To select the best mulch for your property, consider a variety of factors. Do you have dogs? Do you live in a windy area? Do you want the lowest maintenance option for the long term–or the most “green” option available? Property conditions and personal preferences will determine the best mulch for your situation.
- Grass clippings are one of the most sustainable mulches available because you recycle them right back into the property where they grew. With a mulching lawn mower, clippings stay on the lawn and that really helps hold in moisture. When clippings decompose, they also add nutrients that are good for the grass. If you don’t have a mulching mower, rake or bag the clippings and put them around veggies. You’ll be amazed how grass mulch helps hold in moisture–and also how it controls weeds!
- Rock is the most durable mulch and it won’t blow away. It’s excellent for rock gardens. On the down side, it heats up and consequently, is not as effective as other options to moderate conditions around plants. If you have a dog that likes to chew rocks, the small river rock variety is not a good choice. Use larger cobble that’s about the size of a baked potato.
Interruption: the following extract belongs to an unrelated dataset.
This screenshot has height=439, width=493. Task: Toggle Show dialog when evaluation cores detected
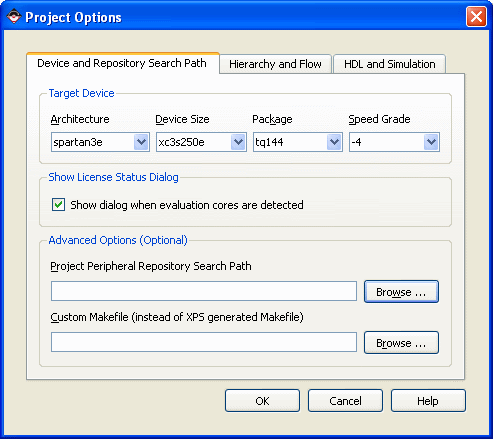point(58,205)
- Bark chip mulch is cooler than rock but does have to be replaced every year or two depending on the size of the chips. This mulch may not the most “green” choice unless you get a locally recycled product. It can blow away in high wind areas.
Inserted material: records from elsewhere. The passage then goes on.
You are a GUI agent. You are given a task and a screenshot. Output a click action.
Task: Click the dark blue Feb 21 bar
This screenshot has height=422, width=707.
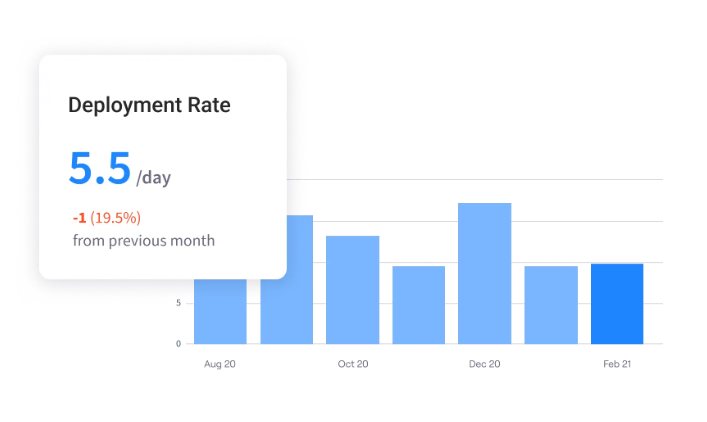tap(617, 303)
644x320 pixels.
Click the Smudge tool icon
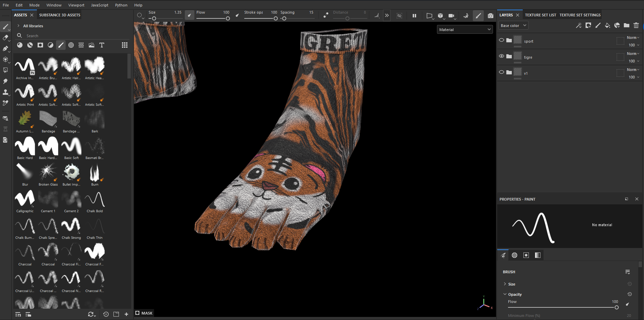pos(5,81)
- Gorilla hair is a woven, textured product that is great for high wind areas and it will also decompose over time. The down side is that it’s difficult to clean and may need to be flipped over to keep a neat appearance.
- Aspen fines not only offer a well-dressed look around plants, but they are a local, recycled product. Because they break down quickly, they need to be replaced often.
- Dyed mulch can be among the least desirable of all the mulches because of its bright color and the dyes that make it less “green” than other choices. If you like the color, ask how the mulch has been dyed. Mulches dyed with clay-based paints won’t be harmful to the environment. Colors can fade in Colorado’s intense sun.
- Soil Pep is dark, black garden mulch that offers an attractive and elegant look around annuals and perennials. Because it is comprised of organic material, it is similar to compost but not as fine textured. It is top choice of many gardeners because, like compost, it helps improve soil quality. This product is not as long-lasting as other mulches; it needs to be replaced at least once a year to maintain its characteristic elegant look.